§ DADOS DA TAREFA

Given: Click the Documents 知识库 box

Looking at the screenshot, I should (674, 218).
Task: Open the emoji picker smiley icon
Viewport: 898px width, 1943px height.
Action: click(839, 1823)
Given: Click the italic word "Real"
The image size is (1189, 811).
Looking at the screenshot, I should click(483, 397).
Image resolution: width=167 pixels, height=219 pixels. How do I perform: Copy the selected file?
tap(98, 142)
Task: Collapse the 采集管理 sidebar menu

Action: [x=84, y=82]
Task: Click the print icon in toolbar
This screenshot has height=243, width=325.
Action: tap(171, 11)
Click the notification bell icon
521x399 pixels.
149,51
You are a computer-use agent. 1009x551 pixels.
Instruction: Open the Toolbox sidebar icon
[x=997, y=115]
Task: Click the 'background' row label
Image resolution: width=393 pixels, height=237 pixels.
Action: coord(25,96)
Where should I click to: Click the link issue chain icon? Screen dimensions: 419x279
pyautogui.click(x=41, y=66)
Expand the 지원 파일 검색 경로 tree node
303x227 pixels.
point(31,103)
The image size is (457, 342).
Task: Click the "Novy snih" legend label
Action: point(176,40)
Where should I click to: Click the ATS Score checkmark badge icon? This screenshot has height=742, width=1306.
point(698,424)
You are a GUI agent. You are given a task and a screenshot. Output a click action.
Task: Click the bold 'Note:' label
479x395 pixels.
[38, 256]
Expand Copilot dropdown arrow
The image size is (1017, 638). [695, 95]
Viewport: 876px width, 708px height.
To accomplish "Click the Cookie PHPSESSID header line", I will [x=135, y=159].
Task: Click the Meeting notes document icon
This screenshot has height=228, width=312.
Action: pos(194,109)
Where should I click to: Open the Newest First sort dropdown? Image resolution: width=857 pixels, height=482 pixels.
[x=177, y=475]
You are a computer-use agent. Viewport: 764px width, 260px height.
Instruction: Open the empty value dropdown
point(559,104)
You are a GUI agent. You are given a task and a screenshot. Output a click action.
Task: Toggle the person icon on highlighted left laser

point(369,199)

§ DETALHES DO PROBLEMA
Por favor, selecione no material acima todas as linhas que contêm a palavra "screenshot". Maiúsculas e minúsculas devem ser diferenciadas.

§ RESPOSTA DO EXERCÍCIO
Looking at the screenshot, I should (674, 218).
Looking at the screenshot, I should click(483, 397).
This screenshot has height=243, width=325.
Where should I click to: Click the ATS Score checkmark badge icon? This screenshot has height=742, width=1306.
You are a GUI agent. You are given a task and a screenshot. Output a click action.
This screenshot has height=228, width=312.
You are a GUI agent. You are given a task and a screenshot. Output a click action.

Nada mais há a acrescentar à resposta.